_Page_:
____
I tried to go into “media blackout” before seeing the film but it was hard to avoid the avalanche of negativity that greeted the movie’s premiere last week and I went into my first viewing knowing the movie had scored a shocking 33% on Rotten Tomatoes (that rating has dropped to 29% at this point). So, as I watched the movie unfold, I tried to ask myself (and The Cinnamon Girl and Sous Chef who saw the movie with me) “is this movie as terrible as I’ve heard and I so badly want it to be good that I am blind to its faults?” As the movie ended and realized I had really liked it, I asked the same question. Then I asked a harder one: I asked the Phantom Menace / Green Lantern question.
After seeing both of those movies, I convinced myself they were good and that anyone who said otherwise was wrong. However, in both cases, that paper lion of an argument fell apart on repeat viewings. Rapidly.
In this case, I tried to remain as objective as possible about Batman v Superman on my second and third viewings.
I am not an idiot. I know that I am not particularly objective about the source material. Batman is one of my favorite literary characters of all time. And, while I love the Marvel movies, I have been a DC guy since my first comic book purchases. I know that I want this movie to be good. I know I want it to spawn a massive cinematic world so I can see more DC heroes on the big screen. I want it to work.
And, in my opinion – objective or not – Batman v Superman works far more often than it doesn’t.
____
_What to do_:
[a] Name every film title that the review mentions by name.
[b] Rewrite the stretch of the review from "I am not an" through "than it doesn’t.", substituting "silver screen" for "big screen".

_Material provided_:
____
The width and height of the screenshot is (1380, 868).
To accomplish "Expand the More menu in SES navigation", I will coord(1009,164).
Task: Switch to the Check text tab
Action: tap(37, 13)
____
_Answers to the exercises_:
[a]
Phantom Menace
Green Lantern
Batman v Superman

[b]
I am not an idiot. I know that I am not particularly objective about the source material. Batman is one of my favorite literary characters of all time. And, while I love the Marvel movies, I have been a DC guy since my first comic book purchases. I know that I want this movie to be good. I know I want it to spawn a massive cinematic world so I can see more DC heroes on the silver screen. I want it to work.
And, in my opinion – objective or not – Batman v Superman works far more often than it doesn’t.